Like the land reform, the indigenisation programme is noble but the only problem has to do with the handlers, most of whom disastrously mishandled the land reform project in 2000 when the madness began. Under such circumstances, one would think that we would tread carefully, so that we do not inflict more damage to our already stressed and battered economy.
But who cares? — President Mugabe allowed his lieutenants to grab the farms and loot the farming implements, in the hope that he wins their hearts. He is unwisely doing the same with the indigenisation programme. His cronies are now filthy rich and can afford to buy their way to electoral victory. For example, they can now ferry and feed their supporters for weeks on end so that they demonstrate against the so-called imposition of candidates in the ongoing DCC elections.
Having, on countless occasions, postponed the succession issue in his party, Mugabe is increasingly losing his grip. One is not sure whether the Mugabe we used to know is still in control of his party. Of course he once admitted that he is no longer listened to by his lieutenants. He also said he would not retire leaving his party in shambles.
If he is still listened to, let him compel Information minister Webster Shamu to implement a cabinet directive to dissolve the BAZ board and have it reconstituted properly. He should translate what he said on Independence Day into action.

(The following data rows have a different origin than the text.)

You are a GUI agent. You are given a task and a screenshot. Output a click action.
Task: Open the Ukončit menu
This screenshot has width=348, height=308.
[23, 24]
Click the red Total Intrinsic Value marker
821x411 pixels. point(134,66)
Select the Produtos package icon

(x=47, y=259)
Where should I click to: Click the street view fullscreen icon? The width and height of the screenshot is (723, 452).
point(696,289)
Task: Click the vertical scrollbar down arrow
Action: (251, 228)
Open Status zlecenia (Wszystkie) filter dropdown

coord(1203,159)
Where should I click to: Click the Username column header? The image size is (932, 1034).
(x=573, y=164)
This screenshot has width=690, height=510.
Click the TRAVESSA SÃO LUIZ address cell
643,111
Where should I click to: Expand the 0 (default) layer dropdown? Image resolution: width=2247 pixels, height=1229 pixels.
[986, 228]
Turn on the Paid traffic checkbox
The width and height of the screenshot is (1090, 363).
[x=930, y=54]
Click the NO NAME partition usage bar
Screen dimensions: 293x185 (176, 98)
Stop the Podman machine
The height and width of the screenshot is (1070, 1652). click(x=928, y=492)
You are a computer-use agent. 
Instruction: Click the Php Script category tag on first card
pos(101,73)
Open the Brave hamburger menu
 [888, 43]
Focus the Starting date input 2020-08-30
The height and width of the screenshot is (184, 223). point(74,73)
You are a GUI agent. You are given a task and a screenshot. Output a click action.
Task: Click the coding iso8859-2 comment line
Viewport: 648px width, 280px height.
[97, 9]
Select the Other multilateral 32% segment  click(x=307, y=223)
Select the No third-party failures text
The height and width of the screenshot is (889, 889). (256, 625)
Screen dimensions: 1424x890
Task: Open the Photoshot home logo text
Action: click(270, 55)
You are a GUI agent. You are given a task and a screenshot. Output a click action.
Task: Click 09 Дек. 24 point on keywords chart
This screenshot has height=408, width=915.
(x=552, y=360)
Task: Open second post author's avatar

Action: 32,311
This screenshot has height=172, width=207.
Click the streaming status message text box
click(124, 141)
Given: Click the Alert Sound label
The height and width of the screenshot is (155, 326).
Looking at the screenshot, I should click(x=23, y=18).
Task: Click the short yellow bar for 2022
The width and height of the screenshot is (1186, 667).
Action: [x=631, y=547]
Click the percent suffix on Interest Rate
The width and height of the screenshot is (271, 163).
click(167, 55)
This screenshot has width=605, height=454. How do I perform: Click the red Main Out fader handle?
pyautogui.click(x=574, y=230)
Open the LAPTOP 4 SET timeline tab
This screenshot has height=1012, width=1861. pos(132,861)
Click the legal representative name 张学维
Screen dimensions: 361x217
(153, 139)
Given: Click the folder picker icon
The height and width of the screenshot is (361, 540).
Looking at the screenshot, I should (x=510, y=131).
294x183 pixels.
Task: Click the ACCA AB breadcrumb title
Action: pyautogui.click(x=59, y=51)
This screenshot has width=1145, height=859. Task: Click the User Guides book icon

The ongoing battle in Zanu PF pitting Vice-President Joice Mujuru and Defence minister Emmerson Mnangagwa, if not handled properly, will be the straw that broke the camel’s back. The two deny that they have presidential ambitions during the day, but during the night they are busy positioning themselves to take over.
These are the same people who confessed to successive US envoys that they wanted Mugabe to go. Surely the succession issue is going to have some ripple effect on Zanu PF survival. The only honourable way for Mugabe to correct the situation is to facilitate a smooth transfer of power if he loses the coming elections, which, unfortunately, looks very likely. This will also improve his chances of leaving the political stage with some dignity.
Mugabe still has a role to play for the future of our country. The choice is his to do what is right for the nation he helped liberate, or to please his ungrateful lieutenants at the expense of the majority. Whatever he chooses to do, history will judge him accordingly.